My concern is that I don't think that any backends other than multithreading would work with pomegranate's data model. Specifically, pomegranate currently assumes shared memory access to a data set and the stored internal statistics. If you're willing to investigate this for me by seeing what needs to be done to support other backends I'd be happy to merge a PR.

I really think there is a good opportunity here to make pomegranate work with huge datasets by incorporating some simple spark code. I currently see some inconsistencies with your Chow-Liu code and my output on a toy test set. I'll post that as a separate issue (#708 ).

I don't think it's a good idea to include spark code in pomegranate. First, I don't know spark well. Second, I think keeping the scope of pomegranate limited in the same manner that sklearn is makes it more intuitive to use. It might be a good idea for me to include more examples of how to do distributed training of models using the summarize and from_summaries method, though.

ndolev commented 4 years ago

Sure, I can give you a "tutorial" notebook which uses Spark to create a very large Bayesian network with Pomegranate once we finish working out the kinks.

jassinm commented 4 years ago

I would be very interested in how to distributed training in pomegranate using summarize and from_summarize with other backends. I tried this with spark for HMM baum-welch:

s1 = State(DiscreteDistribution({'A': 0.1, 'B': 0.7, 'C': 0.2}))
s2 = State(DiscreteDistribution({'A': 0.7, 'B': 0.1, 'C':0.2}))

model = HiddenMarkovModel()
model.add_states(s1, s2)
model.add_transition(model.start, s1, 0.8)
model.add_transition(model.start, s2, 0.2)
model.add_transition(s1, s1, 0.3)
model.add_transition(s1, s2, 0.7)
model.add_transition(s2, s1, 0.4)
model.add_transition(s2, s2, 0.6)
model.add_transition(s2, model.end, 0.30)
model.bake()

X = model.sample(100000, length=20, random_state=0)

model1 = model.copy()
bmodel_cast = sc.broadcast(model1)

def trainmodel(part):
    data = list(part)
    yield bmodel_cast.value.summarize(data, algorithm='baum-welch', check_input=True)

for i in range(10):
    print(sum(sc.parallelize(X).mapPartitions(lambda x: trainmodel(x)).collect()))
     bmodel_cast.value.from_summaries()

Unfortunately in always outputs the same value in contrast to joblib:

from joblib import Parallel, delayed

def generate_batches(data, batch_size):
        start, end = 0, batch_size
        while start < len(data):
            yield data[start:end]
            start += batch_size
            end += batch_size

model1 = model.copy()         
for i in range(10):
    with Parallel(n_jobs=12, backend='threading') as parallel:
        f = delayed(model1.summarize,  check_pickle=False)
        print(sum(parallel(f(batch) for batch in generate_batches(X, 1000))))
        model1.from_summaries()

the model.from_summaries() doesn't work in spark probably because it's shared in a threaded env in joblib. I think I will need to access expected_transitions and distributions of each of the models (which are not public atm) to peform additive operations.

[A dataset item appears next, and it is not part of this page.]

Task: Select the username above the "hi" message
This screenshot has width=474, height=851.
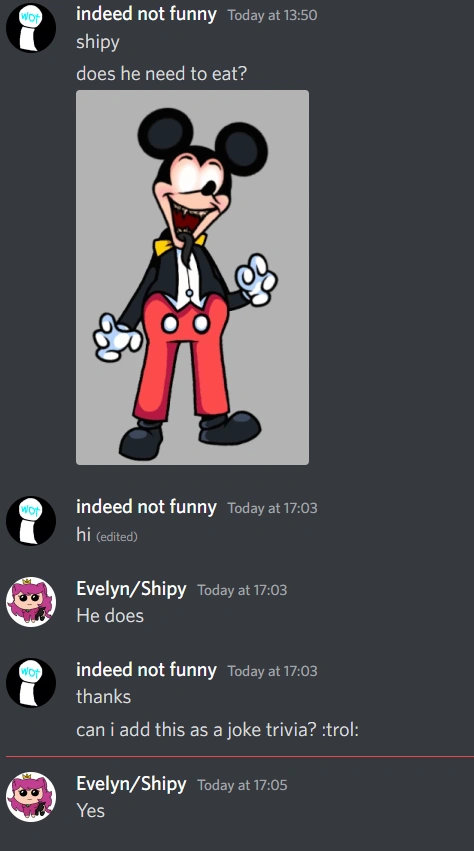Action: [146, 507]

dolevamir commented 2 years ago

Sure, I can give you a "tutorial" notebook which uses Spark to create a very large Bayesian network with Pomegranate once we finish working out the kinks.

@ndolev I'd be very interested in such a notebook :)

jmschrei commented 1 year ago

Thank you for opening an issue. pomegranate has recently been rewritten from the ground up to use PyTorch instead of Cython (v1.0.0), and so all issues are being closed as they are likely out of date. Please re-open or start a new issue if a related issue is still present in the new codebase.